— Quoted passage —
* * * *
Coleman! Think of the cabinet! You could have Willis
as drug czar, crack for everybody! Mrs. Garrett as
environmental chairman. If she can keep a clean house, I wonder what she can do with East LA. And of course Mr. Drummond as budget chairman. Oh what a wonderful world. Run Terminator run! Thanks again. "O"

GOOD STUFF there. “O” is a dangerous gentleman. He’sarticulate, knowledgeable, writes well and is
interesting. Those are all the qualities that I
always strive for, as time will allow. I could well
question the use of Caesar who might have been able to go three rounds with Rahman (there’s another “What
if”) but he dam sure was no match for a bunch of his
fellow Senators with knifes. The sliced and diced him
like the ornamental gent with the knives from the
Land of the Rising Son and the Sleeping Daughter. How do I know ? Cause I just finished reading the
“Assignation of Caesar.” No I didn’t read the entire
book. It started out with Caesar getting killed and
that was enough for me. No suspense there. I thank
“O” (Has anyone but me read the “Story of O ?”) for
his input.

WHEN watching some pre season (exhibition) games of the National Football League it didn’t take a rocket
scientist to see that if the stadiums were full then a
lot of folks came dressed as empty seats. (It also
took me 5 seconds on CBS to realize how much I
disliked Phil Simms. He was an average quarterback in
a great system. “That’s my pet peeve with Brett Favre
. He doesn’t set his feet.” Yea right Phil. Another
New York talking head who should learn to shut the “F”
up.) Back to the empty seats. This has become all
too common in the boxing venues around the USA. I was struck by the empty seats at the Frietas-Barras fight in Miami. Imagine my surprise (Where’s Gomer to yell ‘SURPRISE” when we need him ?) when I stumbled upon a column by Norm Frauenheim of the The Arizona Republic that noticed the same thing.

“Acelino Freitas continued to eliminate any doubts
about his skill, power and courage Saturday night with
a dramatic victory over an Argentine challenger, but
he failed to knock out questions about whether anybody in North America cares. The crowd for Freitas'
12th-round stoppage of Jorge Barrios at Miami Arena
was about the same size as the one that watched him
retain his spot atop the junior-lightweight division a
year ago at Dodge Theatre. The crowd for each fight
was estimated at between 2,000 and 2,500. If Freitas
was going to be a draw anywhere, it figured to be
Miami. Brazil is supposed to be wild about its native
son. Miami is home to the biggest Brazilian community in the United States. There also weren't long lines at the box office in Las Vegas for his victory over Joel Casamayor in a much-hyped fight. Freitas-Casamayor drew an announced crowd of 2,200 at Las Vegas' Cox Pavilion.”

The gentleman is correct but rather than blame Acelino
Freitas it’s more accurate to blame the way the
sports being presented. The fighters, managers,
cable TV and promoters. As mention it is just not
boxing that has a problem. It’s all sports that have
either priced themselves out of the “average market
place” or have lost what fan base they had or give us
“horsedoodle fights” which they hope to make us
believe are good Saturdays nights HBO offering was
boring. Terrible. If you weren’t really a fight fan
you would have switched on to the test pattern by the
second round. I did.
* * * *
— Extracted entries —
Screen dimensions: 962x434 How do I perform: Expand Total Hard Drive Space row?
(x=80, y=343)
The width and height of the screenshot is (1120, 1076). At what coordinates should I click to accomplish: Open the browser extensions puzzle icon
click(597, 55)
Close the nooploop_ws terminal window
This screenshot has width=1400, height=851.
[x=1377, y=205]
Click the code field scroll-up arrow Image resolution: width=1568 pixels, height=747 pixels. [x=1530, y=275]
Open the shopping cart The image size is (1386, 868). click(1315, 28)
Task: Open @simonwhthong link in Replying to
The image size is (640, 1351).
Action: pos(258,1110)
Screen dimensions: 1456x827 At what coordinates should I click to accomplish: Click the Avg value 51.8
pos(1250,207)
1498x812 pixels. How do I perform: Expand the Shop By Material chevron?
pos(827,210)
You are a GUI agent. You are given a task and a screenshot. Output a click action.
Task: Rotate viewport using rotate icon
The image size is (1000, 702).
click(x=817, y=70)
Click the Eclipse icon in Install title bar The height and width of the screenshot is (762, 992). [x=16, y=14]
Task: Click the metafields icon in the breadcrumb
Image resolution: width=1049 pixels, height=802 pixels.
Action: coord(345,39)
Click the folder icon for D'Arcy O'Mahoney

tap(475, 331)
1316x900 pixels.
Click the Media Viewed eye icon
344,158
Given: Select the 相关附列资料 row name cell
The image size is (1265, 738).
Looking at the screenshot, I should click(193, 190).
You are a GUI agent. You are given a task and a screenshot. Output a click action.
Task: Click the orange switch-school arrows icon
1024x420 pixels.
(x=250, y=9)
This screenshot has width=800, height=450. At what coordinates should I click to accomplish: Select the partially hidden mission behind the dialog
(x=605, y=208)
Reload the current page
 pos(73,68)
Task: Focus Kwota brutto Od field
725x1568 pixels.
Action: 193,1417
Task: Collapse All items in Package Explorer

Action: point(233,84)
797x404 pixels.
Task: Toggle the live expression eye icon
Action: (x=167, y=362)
* * * *
— Aim —
According to the boxing column, what announced crowd did the Freitas-Casamayor fight draw, and at what venue? Rely only on the boxing column, not the listing.

— Result of this exercise —
It drew an announced crowd of 2,200 at Las Vegas' Cox Pavilion.